How to Ease Morning Sickness

Posted April 13, 2015 by admin

For most women, morning sickness goes hand-in-hand with pregnancy. Many women’s health reports show that a majority will experience some form of nausea during their pregnancy, whether or not they are vomiting as a result. If your patient is one of the two in 10 who don’t experience nausea with her pregnancy, she can consider herself lucky. But if she is in the majority, there are some natural and home remedies to help her ease some of the discomfort of morning sickness.

1. Relaxation: Finding ways to relax, meditate, get plenty of sleep and otherwise reduce stress levels can help to ease morning sickness, the Society of Obstetricians and Gynecologists advises. Pregnant or not, stress can be a factor contributing to upset stomachs, so reducing stress levels while pregnant can help prevent stress from contributing to nausea.

2. Diet: The American Pregnancy Association recommends that women eat smaller meals more frequently, eat soon after waking, and pay close attention to what they are able to eat. Getting a balanced diet is certainly important for the baby’s growth, but during the peak of morning sickness, she can afford to simply avoid the foods that cause the worst nausea. Be wary of foods that are high in fat or heavily spiced, as these are common culprits. Also, because morning sickness often involves vomiting, she needs to do her best to stay hydrated.

3. Ginger: One of the most common home remedies is ginger, according to the Mayo Clinic. Although foods with ginger may help, they often contain little ginger and a great deal of sugar. Instead, patients should consider making a ginger root tea, which will give doses of ginger in a more concentrated amount. If the tea is not for her, room temperature ginger ale can also be helpful, although the reasons for its calming effect are largely unknown, as most commercial ginger ales don’t contain much ginger.

4. Anise or fennel: Some mothers have experienced some relief by chewing on anise or fennel seeds. Both are known to settle upset stomachs, even those caused by morning sickness.

5. Citrus: The exact reason is still a mystery, but many women find citrus soothes their stomachs. For some women, merely smelling a freshly cut lemon can be enough, notes the Society of Obstetricians and Gynecologists of Canada, but adding lemon to water or tea is an easy way to get just enough of the citrus flavor without risking the high acidity. Grapefruit, oranges and other citrus fruits can also work.

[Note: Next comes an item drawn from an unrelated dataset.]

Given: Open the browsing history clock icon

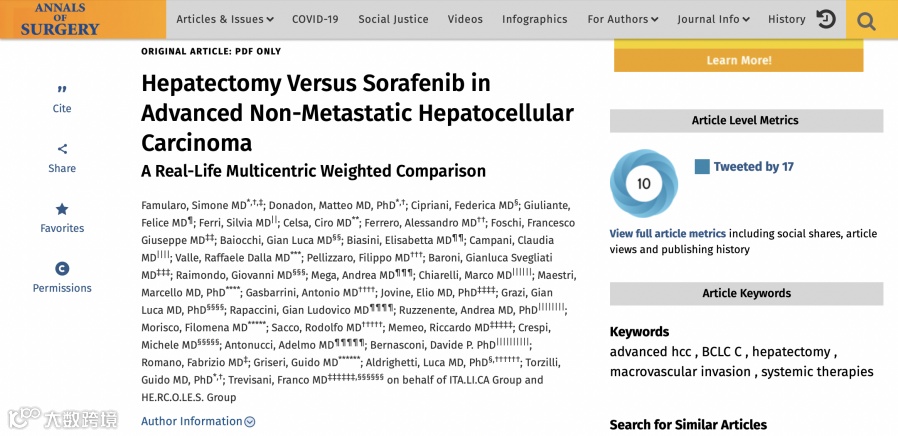Looking at the screenshot, I should [x=826, y=19].
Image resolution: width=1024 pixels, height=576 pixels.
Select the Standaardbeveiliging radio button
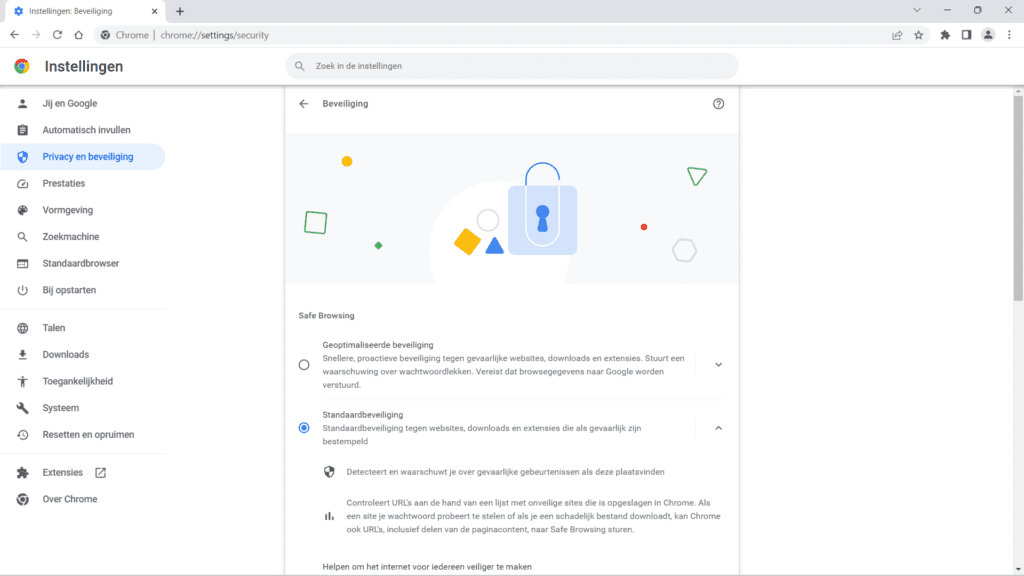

6. Aromatherapy: Although there is no scientific research on the topic, as the Mayo Clinic notes, nor an OBGYN board review on the subject, many mothers will attest that a particular scent helped them with their pregnancy. Women can certainly seek out an aromatherapist, who would have more tools at his or her disposal. However, they can also keep a record of the scents around their homes that make your nausea lessen. As with citrus, there may be some scents that help more than others. There may also be others that trigger their nausea. Advise to make note of both, so she can take advantage of the helpful smells and avoid the ones that make her feel worse.